Key panels included: CPU steal/iowait, memory pressure, disk I/O saturation, network throughput, filesystem fill prediction, load average.

Gap: Only LXC 103 and 108 have node-exporter. Add to other LXCs when needed. Priority: LXC 101 (runner), LXC 106 (Vault).


Dashboard C: Docker Containers (cAdvisor)

Works today.

Import Grafana community dashboard ID 14282 or 193.

Custom panels to add on top:

Panel Query
Container CPU top-5 topk(5, sum by(name) (rate(container_cpu_usage_seconds_total{name!=""}[5m])))
Container OOM kills increase(container_oom_events_total[1h])
Container restarts (per container) increase(container_start_time_seconds{name!=""}[24h])
Memory over limit % container_memory_usage_bytes / container_spec_memory_limit_bytes * 100

Dashboard D: CI/CD — Forgejo Actions

Works today (Loki-based).

Adjust {job="forgejo"} to match the labels your Python log pusher applies.

Panel Query
Workflow runs (last 24h) count_over_time({job="forgejo"} \|= "workflow_run" [24h])
Failed workflows count_over_time({job="forgejo"} \|= "conclusion=failure" [24h])
Workflow run log stream {job="forgejo"} \|= "workflow_run"
Runner errors {job="runner"} \|= "error"
Runner job queue depth count_over_time({job="runner"} \|= "pick up task" [5m])
Recent log tail Logs panel, {job="forgejo"}, last 50 lines

Stretch: Forgejo exposes /metrics (Prometheus format) natively. Adding it as a scrape target gives richer data: push events, active runners, repo counts. Just needs a target entry in prometheus-config.yml.


Dashboard E: Ollama / LLM Inference

Works today — Prometheus already scrapes 192.168.1.107:11434/api/metrics.

Verify exact metric names by querying Prometheus Explore (metric_name{job="ollama"}) first, as Ollama's schema has evolved.

Panel Query
Active inference requests ollama_requests_in_flight
Request rate (req/s) rate(promhttp_metric_handler_requests_total[5m])
Model load duration histogram from ollama_model_load_duration_seconds
Go GC pressure rate(go_gc_duration_seconds_count[5m])
Memory (Go heap) go_memstats_heap_inuse_bytes
GPU vRAM (if available) ollama_gpu_memory_used_bytes

Dashboard F: Observability Stack Self-Monitoring

Works today.

Panel Query
Prometheus ingestion rate rate(prometheus_tsdb_samples_appended_total[5m])
Prometheus storage size prometheus_tsdb_storage_blocks_bytes
Prometheus query duration p99 histogram_quantile(0.99, rate(prometheus_engine_query_duration_seconds_bucket[5m]))
Active Prometheus scrape targets count(up)
Loki log lines/sec sum(rate(loki_ingester_samples_ingested_total[5m]))
Loki active streams loki_ingester_memory_streams
Promtail send rate rate(promtail_sent_entries_total[5m])
Grafana active users (log-based) count_over_time({container_name="grafana"} \|= "login" [5m])

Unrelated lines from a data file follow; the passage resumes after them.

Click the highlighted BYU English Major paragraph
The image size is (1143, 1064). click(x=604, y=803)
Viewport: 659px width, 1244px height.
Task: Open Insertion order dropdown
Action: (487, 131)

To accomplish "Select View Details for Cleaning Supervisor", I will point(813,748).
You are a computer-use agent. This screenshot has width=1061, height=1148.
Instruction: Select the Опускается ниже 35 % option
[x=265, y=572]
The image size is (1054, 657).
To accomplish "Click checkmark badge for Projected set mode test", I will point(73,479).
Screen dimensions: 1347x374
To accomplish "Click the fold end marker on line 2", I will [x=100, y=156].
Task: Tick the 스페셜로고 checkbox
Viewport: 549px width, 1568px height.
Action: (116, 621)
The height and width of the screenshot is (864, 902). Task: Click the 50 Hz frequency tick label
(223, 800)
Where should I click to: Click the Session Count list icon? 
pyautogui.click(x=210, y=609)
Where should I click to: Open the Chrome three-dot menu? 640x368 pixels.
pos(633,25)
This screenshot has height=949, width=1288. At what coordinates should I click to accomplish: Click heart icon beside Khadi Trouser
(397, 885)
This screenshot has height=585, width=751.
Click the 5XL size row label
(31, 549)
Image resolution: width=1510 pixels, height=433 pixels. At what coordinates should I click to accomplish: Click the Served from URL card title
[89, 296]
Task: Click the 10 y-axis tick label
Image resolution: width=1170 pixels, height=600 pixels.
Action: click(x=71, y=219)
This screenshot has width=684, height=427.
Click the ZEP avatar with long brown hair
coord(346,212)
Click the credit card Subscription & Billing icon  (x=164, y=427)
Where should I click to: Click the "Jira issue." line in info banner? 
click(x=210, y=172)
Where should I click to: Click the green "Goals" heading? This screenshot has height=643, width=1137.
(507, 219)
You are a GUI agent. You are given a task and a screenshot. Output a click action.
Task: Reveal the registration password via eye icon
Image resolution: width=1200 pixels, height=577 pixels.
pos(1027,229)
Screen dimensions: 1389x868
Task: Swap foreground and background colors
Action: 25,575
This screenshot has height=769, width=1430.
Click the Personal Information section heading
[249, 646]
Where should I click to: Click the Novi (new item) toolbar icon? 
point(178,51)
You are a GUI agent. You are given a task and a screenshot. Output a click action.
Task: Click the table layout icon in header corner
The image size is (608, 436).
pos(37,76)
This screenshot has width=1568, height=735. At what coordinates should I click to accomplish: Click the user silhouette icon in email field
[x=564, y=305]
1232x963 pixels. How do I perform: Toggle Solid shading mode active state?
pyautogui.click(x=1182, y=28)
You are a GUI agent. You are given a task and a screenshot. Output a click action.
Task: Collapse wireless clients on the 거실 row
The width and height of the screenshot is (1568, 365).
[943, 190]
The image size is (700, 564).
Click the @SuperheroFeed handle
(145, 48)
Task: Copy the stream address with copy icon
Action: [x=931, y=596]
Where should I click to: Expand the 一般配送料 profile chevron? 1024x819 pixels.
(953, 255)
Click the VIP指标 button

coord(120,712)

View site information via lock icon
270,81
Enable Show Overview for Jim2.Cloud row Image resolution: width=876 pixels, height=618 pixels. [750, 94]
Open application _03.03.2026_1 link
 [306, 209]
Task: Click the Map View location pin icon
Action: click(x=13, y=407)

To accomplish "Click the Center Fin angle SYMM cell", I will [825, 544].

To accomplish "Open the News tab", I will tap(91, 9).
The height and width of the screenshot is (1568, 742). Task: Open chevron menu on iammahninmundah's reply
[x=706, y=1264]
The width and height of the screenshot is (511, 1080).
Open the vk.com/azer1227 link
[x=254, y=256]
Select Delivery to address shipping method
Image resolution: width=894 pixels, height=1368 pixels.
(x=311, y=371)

Dashboard G: Security & Auth

Needs Vault scrape target added to Prometheus.

Enable Vault metrics — add to services/loki-stack/prometheus-config.yml:

- job_name: vault
  static_configs:
    - targets: ['192.168.1.106:8200']
  metrics_path: /v1/sys/metrics
  params:
    format: ['prometheus']
  bearer_token: <vault_read_token>
Panel Query
Vault seal status vault_core_unsealed (1 = unsealed)
Secret read rate rate(vault_secret_kv_count[5m])
Token auth rate rate(vault_token_lookup[5m])
PocketID login attempts (log) {container_name="pocketid"} \|= "login"
PocketID auth failures (log) {container_name="pocketid"} \|= "unauthorized"
Vaultwarden logins (log) {container_name="vaultwarden"} \|= "User .* logged in"

Dashboard H: Application Services (Logs-based)

Works today — all Docker containers on LXC 103 ship logs via Promtail.

Adjust container_name labels to match what Promtail actually assigns (check with a Loki label browser).

Service Panel LogQL
n8n Workflow executions {container_name="n8n"} \|= "Execution finished"
n8n Workflow errors {container_name="n8n"} \|= "error" \| json
Open WebUI Active chat sessions {container_name="open-webui"} \|= "chat"
Matrix Federation errors {container_name="synapse"} \|= "ERROR"
The Lounge Connected users {container_name="thelounge"} \|= "connected"
Seedbox Download completions {container_name="qbittorrent"} \|= "Torrent finished"
Gluetun VPN reconnects {container_name="gluetun"} \|= "Connected"
Caddy Upstream errors Not yet — needs Promtail on LXC 105

Dashboard I: Uptime / Gatus

Needs Gatus scrape target added to Prometheus.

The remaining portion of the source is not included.